Post to Database Programing Question?

by emplife21. Posted on Sep 11, 2020    0    3


Hi everyone, I'm an entrepreneur with only basic knowledge of programming and I had a question that hopefully, someone should be able to answer or at least provide a lead that could help me get closer to a potential answer for my research.

I have seen a lot of technology floating around that involves taking a picture of an object (i.e. receipt from a purchase) and some basic information from the receipt was gathered and posted on a webpage (ex. https://myblackreceipt.com/upload-receipt/).

I was wondering what is the correct terminology for this technology and would it be possible to do something similar to this but would perform this action pathway stated below?

Person takes picture of receipt > Name of business is found within said database in > The count/tally for the respective database increases by 1 (+1) > Count is displayed on a webpage in numerical order from most to least.

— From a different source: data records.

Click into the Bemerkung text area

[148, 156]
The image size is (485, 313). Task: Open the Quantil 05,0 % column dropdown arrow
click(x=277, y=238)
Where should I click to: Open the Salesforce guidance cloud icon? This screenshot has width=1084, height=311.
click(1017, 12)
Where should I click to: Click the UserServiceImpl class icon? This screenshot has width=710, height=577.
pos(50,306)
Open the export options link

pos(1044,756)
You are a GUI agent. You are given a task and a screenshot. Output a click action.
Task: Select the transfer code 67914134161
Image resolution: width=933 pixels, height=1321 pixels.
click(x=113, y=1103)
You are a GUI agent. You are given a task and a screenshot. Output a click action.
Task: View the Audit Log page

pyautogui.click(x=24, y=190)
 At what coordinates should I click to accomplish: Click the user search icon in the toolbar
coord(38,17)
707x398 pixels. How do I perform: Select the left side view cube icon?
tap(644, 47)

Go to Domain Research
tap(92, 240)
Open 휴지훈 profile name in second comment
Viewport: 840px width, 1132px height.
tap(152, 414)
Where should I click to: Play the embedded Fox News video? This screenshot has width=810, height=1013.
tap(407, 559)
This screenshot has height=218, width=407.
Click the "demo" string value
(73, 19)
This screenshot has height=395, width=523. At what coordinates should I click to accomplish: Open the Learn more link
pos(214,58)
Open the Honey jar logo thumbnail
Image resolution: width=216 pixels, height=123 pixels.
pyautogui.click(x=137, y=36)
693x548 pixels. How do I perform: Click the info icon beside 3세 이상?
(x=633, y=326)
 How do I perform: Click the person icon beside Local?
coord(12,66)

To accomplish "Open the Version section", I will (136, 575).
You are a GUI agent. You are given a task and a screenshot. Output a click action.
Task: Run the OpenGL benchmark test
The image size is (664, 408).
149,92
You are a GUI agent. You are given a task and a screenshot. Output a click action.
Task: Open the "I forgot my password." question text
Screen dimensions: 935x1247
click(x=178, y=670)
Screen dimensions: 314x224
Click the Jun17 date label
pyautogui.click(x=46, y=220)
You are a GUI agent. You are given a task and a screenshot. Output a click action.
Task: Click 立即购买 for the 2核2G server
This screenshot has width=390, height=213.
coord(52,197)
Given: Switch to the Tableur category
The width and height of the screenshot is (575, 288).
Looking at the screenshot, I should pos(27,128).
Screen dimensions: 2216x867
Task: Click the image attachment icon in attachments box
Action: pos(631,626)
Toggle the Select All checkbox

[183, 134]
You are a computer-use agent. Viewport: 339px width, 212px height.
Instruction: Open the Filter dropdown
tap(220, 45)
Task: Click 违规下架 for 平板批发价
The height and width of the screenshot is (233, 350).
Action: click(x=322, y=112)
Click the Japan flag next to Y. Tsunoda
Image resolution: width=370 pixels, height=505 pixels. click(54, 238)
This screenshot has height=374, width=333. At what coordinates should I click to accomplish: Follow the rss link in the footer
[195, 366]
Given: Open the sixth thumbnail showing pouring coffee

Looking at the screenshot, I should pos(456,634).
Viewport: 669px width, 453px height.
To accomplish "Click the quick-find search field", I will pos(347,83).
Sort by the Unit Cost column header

If someone could answer this question that would surely be helpful :). Thank you all and have a wonderful day.


Comments

le_crosst 3

The term you might be looking for is OCR (Optical Character Recognition).
It is definitely possible and should be pretty straight forward. You could for example check out AWS Textract. It is a OCR managed service. The rest of the pipeline you are describing is basic business logic.

  emplife21 1

Thank you!

RecursiveBob 3

Seconding what /u/le_crosst said, this is mostly straightforward stuff, with the exception of the OCR. A couple things to bear in mind:

  • Do NOT do OCR yourself. Use a library, either the AWS one or one of countless others. OCR takes a lot of time to get right, so you don't want to reinvent the wheel.
  • Make sure the rest of your process is tolerant of errors. OCR is never perfect, there are always going to be receipts where the company name isn't scanned properly and you get a misspelling.
  • If you're making a mobile app, it might be best to use an OCR library that's part of your app rather than part of your site. That way you save on bandwidth and your site is more scalable.